Render every line of the items below as a two-column Markdown table, Row and Line, with the row number in Row and the line in Line. Skip blank lines.
※ ※ ※
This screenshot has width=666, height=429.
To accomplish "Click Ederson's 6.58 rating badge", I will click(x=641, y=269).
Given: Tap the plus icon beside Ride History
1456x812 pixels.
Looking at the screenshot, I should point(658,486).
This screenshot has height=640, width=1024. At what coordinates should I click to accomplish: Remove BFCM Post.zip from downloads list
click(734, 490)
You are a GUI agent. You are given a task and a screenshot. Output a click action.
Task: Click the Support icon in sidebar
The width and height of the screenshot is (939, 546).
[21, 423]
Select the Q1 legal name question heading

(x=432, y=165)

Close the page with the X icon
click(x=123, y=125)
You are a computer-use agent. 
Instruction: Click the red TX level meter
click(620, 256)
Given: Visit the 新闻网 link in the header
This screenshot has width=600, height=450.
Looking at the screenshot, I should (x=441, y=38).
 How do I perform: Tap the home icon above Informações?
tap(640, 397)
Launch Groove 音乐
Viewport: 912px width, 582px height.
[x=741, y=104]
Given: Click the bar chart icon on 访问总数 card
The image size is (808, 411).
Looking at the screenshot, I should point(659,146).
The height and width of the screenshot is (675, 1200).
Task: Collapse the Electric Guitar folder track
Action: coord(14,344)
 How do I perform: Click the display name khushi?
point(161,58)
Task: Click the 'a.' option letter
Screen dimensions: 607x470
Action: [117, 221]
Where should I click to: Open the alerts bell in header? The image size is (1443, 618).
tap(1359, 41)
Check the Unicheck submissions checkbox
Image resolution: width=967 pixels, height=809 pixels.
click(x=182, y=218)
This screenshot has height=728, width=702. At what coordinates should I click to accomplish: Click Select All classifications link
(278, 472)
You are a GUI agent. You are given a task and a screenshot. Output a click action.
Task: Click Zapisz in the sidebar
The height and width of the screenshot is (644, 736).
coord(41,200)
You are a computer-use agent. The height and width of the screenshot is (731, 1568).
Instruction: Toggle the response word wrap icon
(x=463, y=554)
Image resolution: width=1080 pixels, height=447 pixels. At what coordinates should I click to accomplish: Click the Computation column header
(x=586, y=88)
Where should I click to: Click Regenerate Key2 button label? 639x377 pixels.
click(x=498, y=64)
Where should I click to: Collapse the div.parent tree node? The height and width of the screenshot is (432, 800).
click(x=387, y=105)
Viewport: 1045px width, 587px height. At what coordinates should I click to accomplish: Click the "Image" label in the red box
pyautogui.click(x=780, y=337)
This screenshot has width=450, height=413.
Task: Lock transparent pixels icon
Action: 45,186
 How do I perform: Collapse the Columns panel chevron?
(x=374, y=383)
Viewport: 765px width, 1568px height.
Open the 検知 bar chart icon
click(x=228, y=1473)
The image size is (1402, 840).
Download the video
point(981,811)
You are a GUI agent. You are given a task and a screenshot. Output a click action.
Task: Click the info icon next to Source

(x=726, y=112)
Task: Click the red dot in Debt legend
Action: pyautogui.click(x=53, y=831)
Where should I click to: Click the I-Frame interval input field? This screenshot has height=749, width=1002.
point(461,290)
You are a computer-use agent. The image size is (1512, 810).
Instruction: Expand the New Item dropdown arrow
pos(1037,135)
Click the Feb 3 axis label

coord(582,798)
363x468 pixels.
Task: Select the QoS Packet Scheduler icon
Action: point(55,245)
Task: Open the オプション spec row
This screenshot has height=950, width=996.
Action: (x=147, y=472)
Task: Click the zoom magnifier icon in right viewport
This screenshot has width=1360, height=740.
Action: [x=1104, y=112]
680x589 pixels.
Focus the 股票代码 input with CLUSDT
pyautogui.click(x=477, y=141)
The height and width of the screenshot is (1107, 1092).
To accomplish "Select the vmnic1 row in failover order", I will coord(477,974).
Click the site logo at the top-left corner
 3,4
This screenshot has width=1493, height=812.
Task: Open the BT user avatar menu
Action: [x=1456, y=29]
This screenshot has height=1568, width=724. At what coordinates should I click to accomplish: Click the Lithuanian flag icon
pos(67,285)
※ ※ ※
▶ Task answer:
| Row | Line |
|---|---|
| 1 | This screenshot has width=666, height=429. |
| 2 | To accomplish "Click Ederson's 6.58 rating badge", I will click(x=641, y=269). |
| 3 | Given: Tap the plus icon beside Ride History |
| 4 | 1456x812 pixels. |
| 5 | Looking at the screenshot, I should point(658,486). |
| 6 | This screenshot has height=640, width=1024. At what coordinates should I click to accomplish: Remove BFCM Post.zip from downloads list |
| 7 | click(734, 490) |
| 8 | You are a GUI agent. You are given a task and a screenshot. Output a click action. |
| 9 | Task: Click the Support icon in sidebar |
| 10 | The width and height of the screenshot is (939, 546). |
| 11 | [21, 423] |
| 12 | Select the Q1 legal name question heading |
| 13 | (x=432, y=165) |
| 14 | Close the page with the X icon |
| 15 | click(x=123, y=125) |
| 16 | You are a computer-use agent.  |
| 17 | Instruction: Click the red TX level meter |
| 18 | click(620, 256) |
| 19 | Given: Visit the 新闻网 link in the header |
| 20 | This screenshot has width=600, height=450. |
| 21 | Looking at the screenshot, I should (x=441, y=38). |
| 22 |  How do I perform: Tap the home icon above Informações? |
| 23 | tap(640, 397) |
| 24 | Launch Groove 音乐 |
| 25 | Viewport: 912px width, 582px height. |
| 26 | [x=741, y=104] |
| 27 | Given: Click the bar chart icon on 访问总数 card |
| 28 | The image size is (808, 411). |
| 29 | Looking at the screenshot, I should point(659,146). |
| 30 | The height and width of the screenshot is (675, 1200). |
| 31 | Task: Collapse the Electric Guitar folder track |
| 32 | Action: coord(14,344) |
| 33 |  How do I perform: Click the display name khushi? |
| 34 | point(161,58) |
| 35 | Task: Click the 'a.' option letter |
| 36 | Screen dimensions: 607x470 |
| 37 | Action: [117, 221] |
| 38 | Where should I click to: Open the alerts bell in header? The image size is (1443, 618). |
| 39 | tap(1359, 41) |
| 40 | Check the Unicheck submissions checkbox |
| 41 | Image resolution: width=967 pixels, height=809 pixels. |
| 42 | click(x=182, y=218) |
| 43 | This screenshot has height=728, width=702. At what coordinates should I click to accomplish: Click Select All classifications link |
| 44 | (278, 472) |
| 45 | You are a GUI agent. You are given a task and a screenshot. Output a click action. |
| 46 | Task: Click Zapisz in the sidebar |
| 47 | The height and width of the screenshot is (644, 736). |
| 48 | coord(41,200) |
| 49 | You are a computer-use agent. The height and width of the screenshot is (731, 1568). |
| 50 | Instruction: Toggle the response word wrap icon |
| 51 | (x=463, y=554) |
| 52 | Image resolution: width=1080 pixels, height=447 pixels. At what coordinates should I click to accomplish: Click the Computation column header |
| 53 | (x=586, y=88) |
| 54 | Where should I click to: Click Regenerate Key2 button label? 639x377 pixels. |
| 55 | click(x=498, y=64) |
| 56 | Where should I click to: Collapse the div.parent tree node? The height and width of the screenshot is (432, 800). |
| 57 | click(x=387, y=105) |
| 58 | Viewport: 1045px width, 587px height. At what coordinates should I click to accomplish: Click the "Image" label in the red box |
| 59 | pyautogui.click(x=780, y=337) |
| 60 | This screenshot has width=450, height=413. |
| 61 | Task: Lock transparent pixels icon |
| 62 | Action: 45,186 |
| 63 |  How do I perform: Collapse the Columns panel chevron? |
| 64 | (x=374, y=383) |
| 65 | Viewport: 765px width, 1568px height. |
| 66 | Open the 検知 bar chart icon |
| 67 | click(x=228, y=1473) |
| 68 | The image size is (1402, 840). |
| 69 | Download the video |
| 70 | point(981,811) |
| 71 | You are a GUI agent. You are given a task and a screenshot. Output a click action. |
| 72 | Task: Click the info icon next to Source |
| 73 | (x=726, y=112) |
| 74 | Task: Click the red dot in Debt legend |
| 75 | Action: pyautogui.click(x=53, y=831) |
| 76 | Where should I click to: Click the I-Frame interval input field? This screenshot has height=749, width=1002. |
| 77 | point(461,290) |
| 78 | You are a computer-use agent. The image size is (1512, 810). |
| 79 | Instruction: Expand the New Item dropdown arrow |
| 80 | pos(1037,135) |
| 81 | Click the Feb 3 axis label |
| 82 | coord(582,798) |
| 83 | 363x468 pixels. |
| 84 | Task: Select the QoS Packet Scheduler icon |
| 85 | Action: point(55,245) |
| 86 | Task: Open the オプション spec row |
| 87 | This screenshot has height=950, width=996. |
| 88 | Action: (x=147, y=472) |
| 89 | Task: Click the zoom magnifier icon in right viewport |
| 90 | This screenshot has width=1360, height=740. |
| 91 | Action: [x=1104, y=112] |
| 92 | 680x589 pixels. |
| 93 | Focus the 股票代码 input with CLUSDT |
| 94 | pyautogui.click(x=477, y=141) |
| 95 | The height and width of the screenshot is (1107, 1092). |
| 96 | To accomplish "Select the vmnic1 row in failover order", I will coord(477,974). |
| 97 | Click the site logo at the top-left corner |
| 98 |  3,4 |
| 99 | This screenshot has width=1493, height=812. |
| 100 | Task: Open the BT user avatar menu |
| 101 | Action: [x=1456, y=29] |
| 102 | This screenshot has height=1568, width=724. At what coordinates should I click to accomplish: Click the Lithuanian flag icon |
| 103 | pos(67,285) |